Here are some things you should know and un-know about templates.
- It’s not about the design. Unless you’re showing off your design skills (which may be valid, by the way) your template does not need to be an art project. It needs to be functional. It needs to complement the content and facilitate the action you want your readers to take. Not dazzle them with its fantastic use of the Droid Sans font.
- Graphic-heavy emails may never reach their destination. Spam filters use “too many images” as one cue to let them know an email is junk. Here’s another thing about spam filters: they are immune to your begging and explanations.
- Too much design can mess with your display. Different email clients render emails differently. It’s tough enough to get a simple HTML email to look the same similar in Gmail and Outlook. Why add to your woes by increasing the likelihood that some client will completely botch the rendering?
- People can (and many do) turn off images. In Outlook, you can set images not to display unless you ask them to. Hotmail disables images by default. Gmail also disables images unless a sender meets certain requirements. You as the user can enable them, but your readers are probably seeing your email for the first time, and possibly every time, in nothing but text. Keep that in mind as you craft your layout. Go easy on the pictures and make the text readable. Use image ALT tags so people get the gist even without the pictures.

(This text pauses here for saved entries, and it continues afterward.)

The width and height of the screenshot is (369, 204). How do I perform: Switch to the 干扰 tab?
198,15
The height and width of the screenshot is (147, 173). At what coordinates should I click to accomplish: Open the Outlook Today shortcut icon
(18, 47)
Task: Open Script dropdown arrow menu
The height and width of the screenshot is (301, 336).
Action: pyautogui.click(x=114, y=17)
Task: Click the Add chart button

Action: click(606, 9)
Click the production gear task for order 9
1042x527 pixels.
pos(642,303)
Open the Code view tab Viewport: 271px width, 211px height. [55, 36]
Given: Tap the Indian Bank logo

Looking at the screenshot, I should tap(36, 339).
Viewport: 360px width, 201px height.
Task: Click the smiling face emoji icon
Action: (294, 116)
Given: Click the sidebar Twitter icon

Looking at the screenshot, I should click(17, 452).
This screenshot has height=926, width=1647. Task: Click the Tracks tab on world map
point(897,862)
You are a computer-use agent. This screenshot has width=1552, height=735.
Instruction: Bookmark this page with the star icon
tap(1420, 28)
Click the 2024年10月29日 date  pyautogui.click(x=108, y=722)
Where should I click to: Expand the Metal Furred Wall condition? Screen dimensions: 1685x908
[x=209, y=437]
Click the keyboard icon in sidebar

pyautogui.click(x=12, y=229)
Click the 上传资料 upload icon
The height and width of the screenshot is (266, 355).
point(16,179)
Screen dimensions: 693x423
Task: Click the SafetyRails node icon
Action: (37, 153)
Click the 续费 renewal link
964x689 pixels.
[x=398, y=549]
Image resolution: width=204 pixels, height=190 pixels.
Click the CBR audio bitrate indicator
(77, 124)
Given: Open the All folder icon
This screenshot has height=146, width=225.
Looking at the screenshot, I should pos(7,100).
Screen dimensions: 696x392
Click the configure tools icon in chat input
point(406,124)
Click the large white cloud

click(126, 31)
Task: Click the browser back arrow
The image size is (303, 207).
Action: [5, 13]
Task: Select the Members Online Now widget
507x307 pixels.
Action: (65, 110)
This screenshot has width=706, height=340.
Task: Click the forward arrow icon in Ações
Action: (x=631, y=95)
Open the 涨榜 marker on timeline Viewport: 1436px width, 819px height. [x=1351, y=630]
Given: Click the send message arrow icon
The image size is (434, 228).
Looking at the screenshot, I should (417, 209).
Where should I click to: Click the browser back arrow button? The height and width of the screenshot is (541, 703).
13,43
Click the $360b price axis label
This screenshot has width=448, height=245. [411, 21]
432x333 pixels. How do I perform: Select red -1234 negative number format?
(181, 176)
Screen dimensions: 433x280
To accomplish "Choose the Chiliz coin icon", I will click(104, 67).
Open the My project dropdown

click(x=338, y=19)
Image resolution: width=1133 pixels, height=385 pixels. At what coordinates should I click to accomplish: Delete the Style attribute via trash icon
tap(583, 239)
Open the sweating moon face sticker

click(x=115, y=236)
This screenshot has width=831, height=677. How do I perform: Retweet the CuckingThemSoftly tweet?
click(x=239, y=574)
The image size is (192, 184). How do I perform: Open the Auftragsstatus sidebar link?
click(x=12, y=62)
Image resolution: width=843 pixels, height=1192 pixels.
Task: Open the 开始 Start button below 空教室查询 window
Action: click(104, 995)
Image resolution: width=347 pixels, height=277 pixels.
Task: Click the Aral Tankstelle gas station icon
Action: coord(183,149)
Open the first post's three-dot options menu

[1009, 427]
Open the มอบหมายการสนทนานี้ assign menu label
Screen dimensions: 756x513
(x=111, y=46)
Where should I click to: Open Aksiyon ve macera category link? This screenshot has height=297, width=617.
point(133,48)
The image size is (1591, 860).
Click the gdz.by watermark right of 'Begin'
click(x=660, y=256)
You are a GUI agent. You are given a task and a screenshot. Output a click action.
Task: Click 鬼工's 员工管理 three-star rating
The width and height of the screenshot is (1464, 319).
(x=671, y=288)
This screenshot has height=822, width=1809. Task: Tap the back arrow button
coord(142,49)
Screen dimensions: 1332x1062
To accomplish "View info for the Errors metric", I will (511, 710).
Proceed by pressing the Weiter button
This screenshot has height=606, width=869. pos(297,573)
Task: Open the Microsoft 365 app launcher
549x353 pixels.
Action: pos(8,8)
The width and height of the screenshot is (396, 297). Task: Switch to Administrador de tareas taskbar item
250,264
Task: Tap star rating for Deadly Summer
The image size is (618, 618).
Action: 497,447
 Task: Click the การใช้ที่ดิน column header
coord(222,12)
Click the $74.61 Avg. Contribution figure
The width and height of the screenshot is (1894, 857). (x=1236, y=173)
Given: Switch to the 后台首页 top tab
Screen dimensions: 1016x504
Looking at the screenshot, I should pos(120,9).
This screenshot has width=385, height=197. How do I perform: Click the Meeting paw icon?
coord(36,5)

- It’s all about the structure. Eye-tracking studies show repeatedly that people scan the top, then down the left side of the email, with merely a glance across or to the right. Content in the lower right of the email is pretty lonely indeed. That’s important to know because if you’re placing a call-to-action or an important headline, you want it where people are most likely to scan.
- Readability rules apply. Everything you learned about creating readable content – using bold fonts, headings, bullet points, catchy phrasing, short paragraphs, clearly delineated content areas – it all applies to email. Your email must be easy to scan so that readers can get to the meat quickly and easily.
How’d I do? Were you in the “what’s email marketing” crowd or did you find the “how tos” more useful? Got any other email marketing questions? Let me know!
In the meantime, get back to your SEO and make sure that whatever your next blog post is about, it’s information people are looking for!